I didn’t do it on purpose, I just wasn’t a whiner. “It’s an eight, but I was on my feet a lot this morning.”

“Oh really, why?”

“I had some things I had to take care of.”

“Things that superseded your recovery.”

“Legal things.”

She waited for me to elaborate. I didn’t. Finally, she nodded. “Right, okay. We’ll take it easy, then.”

“No. I just need to get better.”

“You can’t rush this, and pushing yourself when you’ve already overtaxed yourself by being on your feet will only cause you to do further damage. In fact, let’s do some work in the water today just to be safe.”

I headed to the locker room to change into swim trunks for today’s session. The entire time, all I could think about were our vows. My brain kept replaying the moment Billie said, “And I promise to be there for you always. Forever, on the good and bad days I will never walk away.” It was fake. But I knew Billie. We might not have been close for the past twenty years, but I felt like those vows… she meant those vows. I kept having to remind myself it wasn’t real.

Charli met me at the therapy pool, where the water steamed beneath the glass atrium in a way that made everything feel slightly otherworldly, like we were training on a spaceship.

“Let’s start with pool noodle pushdowns for your shoulder to warm up, and then we’ll move on to your back,” she instructed.

I did as she asked and lost myself in her counting. Something about being submerged made the pain feel manageable, almost like it belonged to someone else.

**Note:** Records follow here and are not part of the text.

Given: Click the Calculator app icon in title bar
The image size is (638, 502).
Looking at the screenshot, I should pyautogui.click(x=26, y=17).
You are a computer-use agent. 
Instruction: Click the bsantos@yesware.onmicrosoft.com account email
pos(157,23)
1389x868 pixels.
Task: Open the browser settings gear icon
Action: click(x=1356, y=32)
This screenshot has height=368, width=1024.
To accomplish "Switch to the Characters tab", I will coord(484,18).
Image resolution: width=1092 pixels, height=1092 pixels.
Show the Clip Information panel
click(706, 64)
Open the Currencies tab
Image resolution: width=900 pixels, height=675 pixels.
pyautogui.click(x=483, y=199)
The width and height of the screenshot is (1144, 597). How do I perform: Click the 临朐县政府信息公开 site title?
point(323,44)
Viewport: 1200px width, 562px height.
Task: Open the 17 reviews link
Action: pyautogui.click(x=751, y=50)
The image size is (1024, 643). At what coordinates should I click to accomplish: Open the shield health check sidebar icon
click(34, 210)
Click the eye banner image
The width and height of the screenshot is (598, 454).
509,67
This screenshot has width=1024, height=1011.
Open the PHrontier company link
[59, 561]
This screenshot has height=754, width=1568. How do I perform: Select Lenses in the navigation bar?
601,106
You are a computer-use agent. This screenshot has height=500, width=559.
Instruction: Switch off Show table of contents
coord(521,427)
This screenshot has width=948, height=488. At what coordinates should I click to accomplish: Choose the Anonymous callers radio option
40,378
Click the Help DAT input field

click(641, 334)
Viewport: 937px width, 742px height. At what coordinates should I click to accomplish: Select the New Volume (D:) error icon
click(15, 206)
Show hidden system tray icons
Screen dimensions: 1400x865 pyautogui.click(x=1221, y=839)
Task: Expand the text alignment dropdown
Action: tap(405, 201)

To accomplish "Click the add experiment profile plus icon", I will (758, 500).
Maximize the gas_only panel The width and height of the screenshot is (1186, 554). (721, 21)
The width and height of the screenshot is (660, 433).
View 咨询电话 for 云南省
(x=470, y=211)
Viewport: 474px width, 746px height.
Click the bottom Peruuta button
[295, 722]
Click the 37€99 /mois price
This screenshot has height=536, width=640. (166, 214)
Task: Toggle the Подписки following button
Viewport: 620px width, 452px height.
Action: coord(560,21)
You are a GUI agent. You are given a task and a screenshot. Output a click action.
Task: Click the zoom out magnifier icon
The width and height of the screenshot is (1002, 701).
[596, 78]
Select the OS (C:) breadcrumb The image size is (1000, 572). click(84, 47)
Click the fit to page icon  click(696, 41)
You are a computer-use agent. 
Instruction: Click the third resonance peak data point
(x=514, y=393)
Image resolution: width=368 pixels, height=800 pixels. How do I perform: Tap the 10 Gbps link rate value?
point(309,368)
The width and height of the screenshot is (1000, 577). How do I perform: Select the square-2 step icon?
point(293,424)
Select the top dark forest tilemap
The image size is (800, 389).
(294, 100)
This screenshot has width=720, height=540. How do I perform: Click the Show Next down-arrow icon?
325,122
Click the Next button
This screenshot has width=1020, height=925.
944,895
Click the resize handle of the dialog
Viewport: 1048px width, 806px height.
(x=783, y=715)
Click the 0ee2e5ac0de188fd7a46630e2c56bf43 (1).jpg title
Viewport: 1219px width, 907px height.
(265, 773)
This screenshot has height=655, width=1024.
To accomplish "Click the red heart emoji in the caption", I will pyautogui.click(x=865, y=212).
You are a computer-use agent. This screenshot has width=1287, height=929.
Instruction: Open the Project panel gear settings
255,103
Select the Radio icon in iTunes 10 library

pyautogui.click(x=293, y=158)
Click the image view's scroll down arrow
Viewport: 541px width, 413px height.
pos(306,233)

When I finished, she grinned, her teeth perfectly white, and for a split second I wondered if she’d ever had braces or if the universe had just handed her everything on a silver platter. The thought was fleeting, but it made me wonder why I always felt more at ease around people who’d had to fight for what they had.

I wondered if that’s what had drawn me to Billie crying on that porch. Had I seen myself in her. My mom left, her mom died. I hadn’t known that’s why she was crying, but maybe somehow, I recognized that in her.